Kemalpaşa center has an open market (bazaar) area covering 8,000 square meters, and the depending townships of Ulucak 3,000 and Armutlu 2,000 square meters, where local and rural products are sold. Outside KOSBİ industrial zone, firms established in Kemalpaşa realized exports reaching 260 million US Dollars in 2006, principally products of agriculture such as cherries, peaches, raisins and olive oil.

== Social life ==

Kemalpaşa's proximity to İzmir and the tendency of the population to head for the big city for activities of social life becomes a factor which plays against Kemalpaşa district center in terms of the availability on the spot of social facilities. While the mountain passage at Karabel where the Hittite monument is located has been arranged into a picnic area and the remains of Vatatzes's palace could attract more visitors, the absence of facilities for overnight visitors tend to limit Kemalpaşa's tourism potential to daily visits or excursions by trekking or hunting groups.

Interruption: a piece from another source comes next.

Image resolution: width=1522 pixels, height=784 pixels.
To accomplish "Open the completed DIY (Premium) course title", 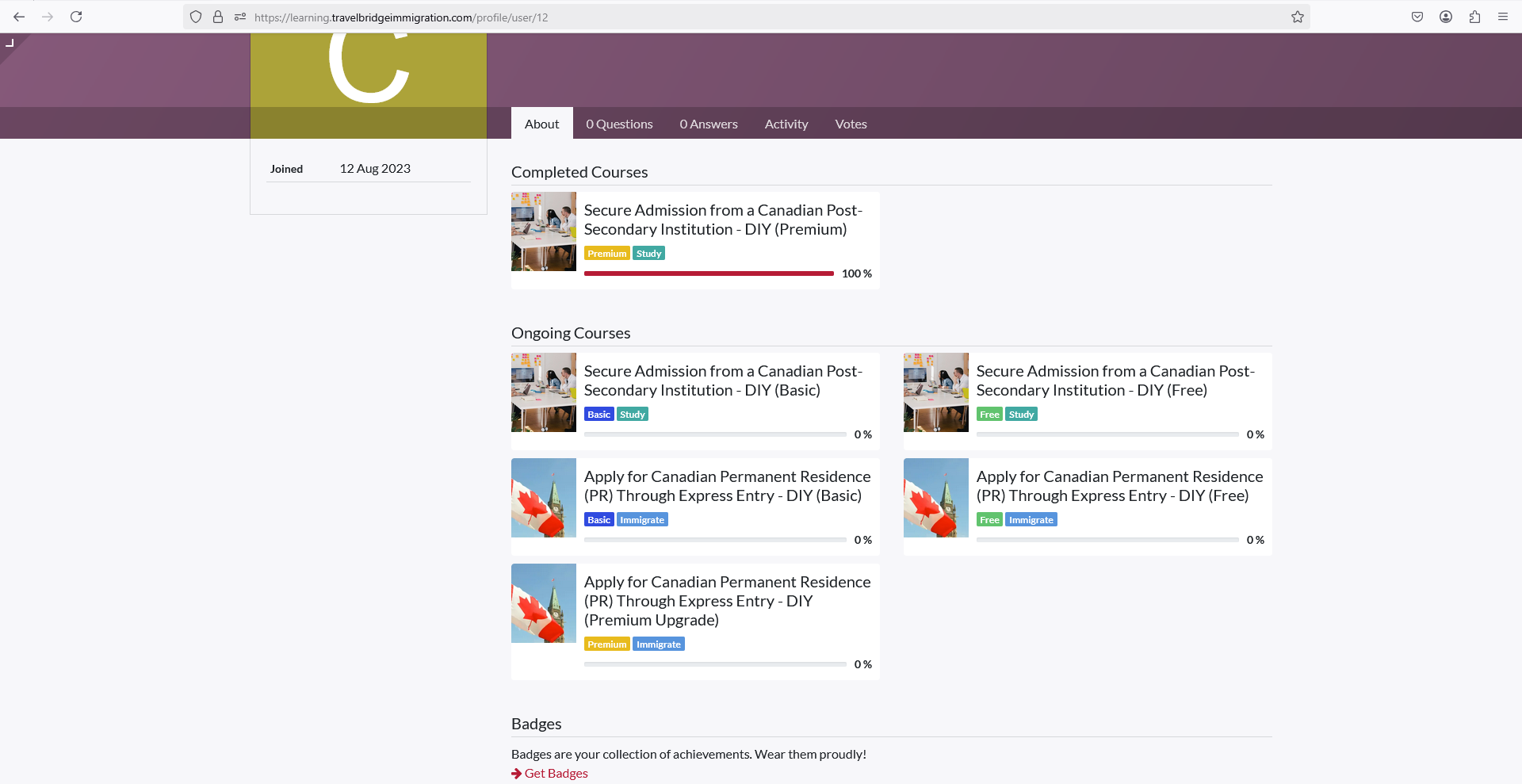I will (x=722, y=220).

One popular spot at a distance of a few kilometers to Kemalpaşa center is the "Kazakh Valley" or "Kımız Farm", located near the forests on the slopes of the Mount Nif and arranged around Central Asian themes, complete with a yurt built in concrete, serving Kazakh/Uzbek food and reputed to have one of the best offers of the ancestral drink kımız in Turkey. The stock farm within the establishment provide visitors or accomplished riders with the opportunity to ride Haflinger horses.